- _YOUR GOAL_: Go through the entries below, count every line with the string "will", and answer with only that number.

- _Collected data entries_:
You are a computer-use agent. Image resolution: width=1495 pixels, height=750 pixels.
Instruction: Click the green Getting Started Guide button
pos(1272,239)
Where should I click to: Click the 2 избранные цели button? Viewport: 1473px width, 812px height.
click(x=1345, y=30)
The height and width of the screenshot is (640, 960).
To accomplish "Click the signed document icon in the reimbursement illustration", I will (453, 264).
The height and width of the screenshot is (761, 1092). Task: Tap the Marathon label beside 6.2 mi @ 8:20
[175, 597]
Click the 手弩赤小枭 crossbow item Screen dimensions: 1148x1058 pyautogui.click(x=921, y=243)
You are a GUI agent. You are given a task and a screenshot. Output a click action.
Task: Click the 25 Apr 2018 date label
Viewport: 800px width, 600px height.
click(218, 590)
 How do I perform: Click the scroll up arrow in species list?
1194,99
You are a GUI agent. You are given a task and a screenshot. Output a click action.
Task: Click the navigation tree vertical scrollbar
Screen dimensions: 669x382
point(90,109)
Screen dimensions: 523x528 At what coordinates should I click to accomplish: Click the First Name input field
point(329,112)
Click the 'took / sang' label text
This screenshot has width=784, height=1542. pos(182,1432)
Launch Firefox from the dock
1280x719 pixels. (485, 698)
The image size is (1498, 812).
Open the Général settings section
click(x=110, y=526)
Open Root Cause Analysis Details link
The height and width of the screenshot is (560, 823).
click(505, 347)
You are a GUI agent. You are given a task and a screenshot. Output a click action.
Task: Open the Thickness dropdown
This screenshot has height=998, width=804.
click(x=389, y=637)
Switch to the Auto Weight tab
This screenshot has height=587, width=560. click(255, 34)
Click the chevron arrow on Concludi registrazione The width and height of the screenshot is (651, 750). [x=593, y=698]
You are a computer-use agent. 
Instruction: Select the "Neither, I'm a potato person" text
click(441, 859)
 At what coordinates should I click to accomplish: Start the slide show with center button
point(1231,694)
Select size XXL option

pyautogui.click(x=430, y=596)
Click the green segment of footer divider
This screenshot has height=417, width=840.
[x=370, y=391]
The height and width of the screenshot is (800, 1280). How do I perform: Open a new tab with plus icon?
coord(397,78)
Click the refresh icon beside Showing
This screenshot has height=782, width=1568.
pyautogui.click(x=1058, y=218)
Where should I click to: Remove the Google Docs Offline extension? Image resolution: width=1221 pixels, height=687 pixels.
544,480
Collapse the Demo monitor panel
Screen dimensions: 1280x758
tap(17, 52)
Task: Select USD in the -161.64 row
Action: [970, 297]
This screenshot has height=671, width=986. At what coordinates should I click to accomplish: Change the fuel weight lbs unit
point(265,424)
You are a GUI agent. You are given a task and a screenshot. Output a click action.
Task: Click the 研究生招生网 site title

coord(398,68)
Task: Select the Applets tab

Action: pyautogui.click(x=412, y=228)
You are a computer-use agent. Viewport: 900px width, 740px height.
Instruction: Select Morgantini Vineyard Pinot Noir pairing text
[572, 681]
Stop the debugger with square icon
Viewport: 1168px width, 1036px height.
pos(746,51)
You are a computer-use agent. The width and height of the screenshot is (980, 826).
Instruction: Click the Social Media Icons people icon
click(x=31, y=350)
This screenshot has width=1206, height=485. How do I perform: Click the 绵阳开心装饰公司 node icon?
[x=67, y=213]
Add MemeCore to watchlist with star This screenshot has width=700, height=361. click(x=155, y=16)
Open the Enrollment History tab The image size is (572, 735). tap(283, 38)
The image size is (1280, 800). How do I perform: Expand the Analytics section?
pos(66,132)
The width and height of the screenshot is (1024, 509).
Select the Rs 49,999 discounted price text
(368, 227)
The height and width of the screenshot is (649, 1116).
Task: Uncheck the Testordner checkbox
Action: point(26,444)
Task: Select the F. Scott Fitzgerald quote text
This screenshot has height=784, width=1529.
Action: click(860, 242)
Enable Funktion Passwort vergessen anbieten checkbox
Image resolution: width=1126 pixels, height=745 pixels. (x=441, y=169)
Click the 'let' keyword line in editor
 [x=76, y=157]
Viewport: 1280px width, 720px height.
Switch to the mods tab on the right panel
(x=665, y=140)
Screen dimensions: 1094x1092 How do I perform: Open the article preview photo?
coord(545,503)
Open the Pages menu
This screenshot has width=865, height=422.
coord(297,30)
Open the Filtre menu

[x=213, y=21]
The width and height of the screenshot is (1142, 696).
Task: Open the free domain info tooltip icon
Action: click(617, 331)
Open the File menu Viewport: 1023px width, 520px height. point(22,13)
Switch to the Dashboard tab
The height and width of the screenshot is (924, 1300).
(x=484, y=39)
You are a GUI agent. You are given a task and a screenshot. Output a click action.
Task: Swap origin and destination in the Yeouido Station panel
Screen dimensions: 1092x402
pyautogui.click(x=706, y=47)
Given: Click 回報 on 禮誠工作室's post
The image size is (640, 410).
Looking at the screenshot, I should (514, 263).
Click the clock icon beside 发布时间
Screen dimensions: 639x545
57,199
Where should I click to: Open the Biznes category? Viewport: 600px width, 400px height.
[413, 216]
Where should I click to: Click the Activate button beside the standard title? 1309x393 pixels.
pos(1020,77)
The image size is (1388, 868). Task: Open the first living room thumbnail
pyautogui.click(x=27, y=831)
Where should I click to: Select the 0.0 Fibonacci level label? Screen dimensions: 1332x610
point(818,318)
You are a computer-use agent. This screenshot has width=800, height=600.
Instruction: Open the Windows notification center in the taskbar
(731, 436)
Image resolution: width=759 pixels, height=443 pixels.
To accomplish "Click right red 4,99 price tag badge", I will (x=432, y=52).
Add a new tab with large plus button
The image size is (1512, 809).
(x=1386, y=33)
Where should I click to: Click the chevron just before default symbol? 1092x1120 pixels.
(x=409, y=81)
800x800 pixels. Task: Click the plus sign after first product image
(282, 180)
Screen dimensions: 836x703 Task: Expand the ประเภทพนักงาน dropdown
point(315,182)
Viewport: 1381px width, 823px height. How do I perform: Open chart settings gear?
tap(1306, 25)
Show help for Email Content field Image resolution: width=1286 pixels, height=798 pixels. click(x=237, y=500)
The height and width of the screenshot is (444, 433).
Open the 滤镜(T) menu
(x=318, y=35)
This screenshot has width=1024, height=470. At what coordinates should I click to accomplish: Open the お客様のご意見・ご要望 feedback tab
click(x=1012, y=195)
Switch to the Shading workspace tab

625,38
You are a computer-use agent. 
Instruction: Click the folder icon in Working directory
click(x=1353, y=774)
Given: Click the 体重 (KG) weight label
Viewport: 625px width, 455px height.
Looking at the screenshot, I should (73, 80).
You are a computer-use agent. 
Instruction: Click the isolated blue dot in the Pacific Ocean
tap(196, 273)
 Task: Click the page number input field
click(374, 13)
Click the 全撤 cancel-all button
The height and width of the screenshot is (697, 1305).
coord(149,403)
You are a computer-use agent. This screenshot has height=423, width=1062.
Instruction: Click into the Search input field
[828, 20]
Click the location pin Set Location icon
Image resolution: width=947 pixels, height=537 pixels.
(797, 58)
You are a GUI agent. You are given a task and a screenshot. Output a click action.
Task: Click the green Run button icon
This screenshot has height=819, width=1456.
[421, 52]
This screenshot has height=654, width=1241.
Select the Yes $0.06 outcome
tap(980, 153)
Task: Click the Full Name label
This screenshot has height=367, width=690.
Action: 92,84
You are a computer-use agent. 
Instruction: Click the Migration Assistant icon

- _FINISHED EXERCISE_: 2